Let's say I have 5,000 individual assertions for an app. The tests will be run many times each day I'm working on the code. They'll be run again after every update to a live site. There will literally be millions of individual checks made over the lifetime of the app. Without automated tests, you simply cannot get near this kind of precision-checking. Not even close. That in itself is reason enough to claim that it's unprofessional not to test. Regression testing and continuous integration are very, very important.
For example, trying to integrate phpBB patches alongside our custom mods is a nightmare without tests. What should be half-hour jobs can turn into several days of frustration. It's a mess and I just can't bend my mind round that stuff any more. I've been spoiled. I've learned that programming can be fun and frustration-free. With frequent test runs, everything always works because nothing ever gets so bad it can't be identified easily and fixed quickly. Without tests, when something goes wrong you may not even know what question to ask never mind a possible solution.
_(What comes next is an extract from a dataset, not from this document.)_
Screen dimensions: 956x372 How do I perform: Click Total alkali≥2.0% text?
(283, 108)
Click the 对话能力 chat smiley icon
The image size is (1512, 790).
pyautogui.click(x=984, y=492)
It doesn't stop there. Mock objects and interaction-based tests provide an "agile" design tool from the XP school. That's a very important technique which, although not followed by all (Fowler himself appears to prefer state-based testing), is something that you at least have to know about.
Generally, testing is just a huge force-multiplier. OOP is good but OOP and testing combined are incredibly powerful. Tests give you the confidence to refactor and refine in ways which you probably wouldn't dare to try without them. I'd be extremely reluctant to use a piece of open source php code which wasn't fully covered by tests. There are issues with quality control which I've mentioned above (basically it doesn't have any). It's also a dead thing: intractable, unmodifiable. Tests bring code to life, making it more open to change.
So, a practice on the periphery of php? In terms of numbers, maybe, but not in terms of its importance. All the "expert" programmers I know are utterly, incurably test-infected.